◆ WHAT YOU NEED TO DO ◆
While leaving the pictures out, set down only the lines from the one with "This screenshot has width=651, height=889." through the end of the records, exactly as they stand.

◆ RECORDED DATA ◆
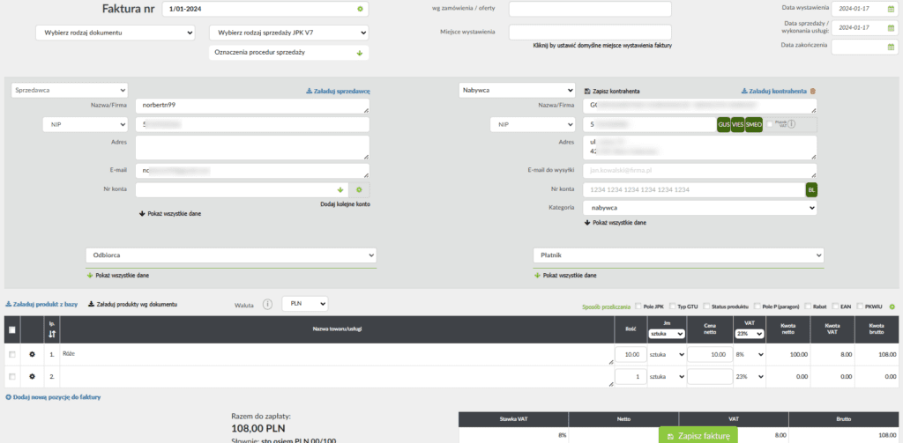
Task: Open the Kategoria nabywca dropdown
Action: (700, 208)
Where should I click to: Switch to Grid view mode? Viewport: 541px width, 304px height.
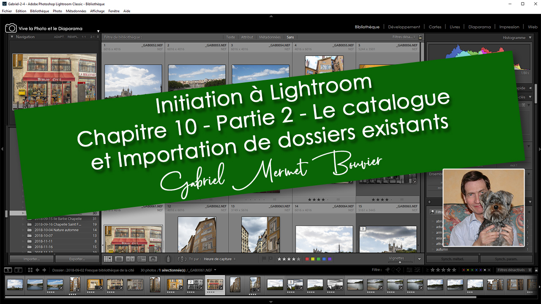[x=108, y=259]
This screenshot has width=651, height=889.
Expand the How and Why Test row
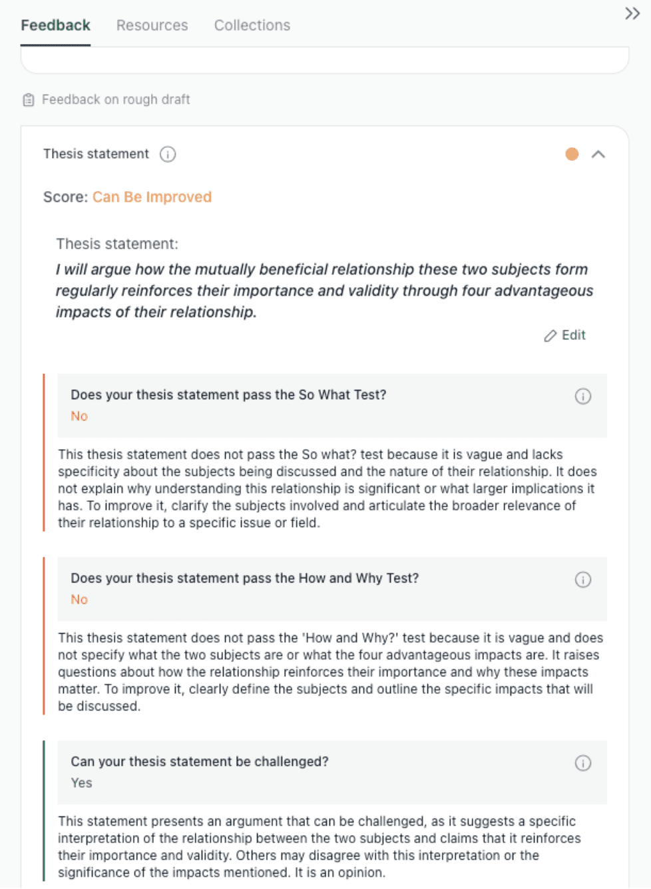pos(332,588)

◆ SOLUTION TO THE EXERCISE ◆
This screenshot has width=651, height=889.
Expand the How and Why Test row
pos(332,588)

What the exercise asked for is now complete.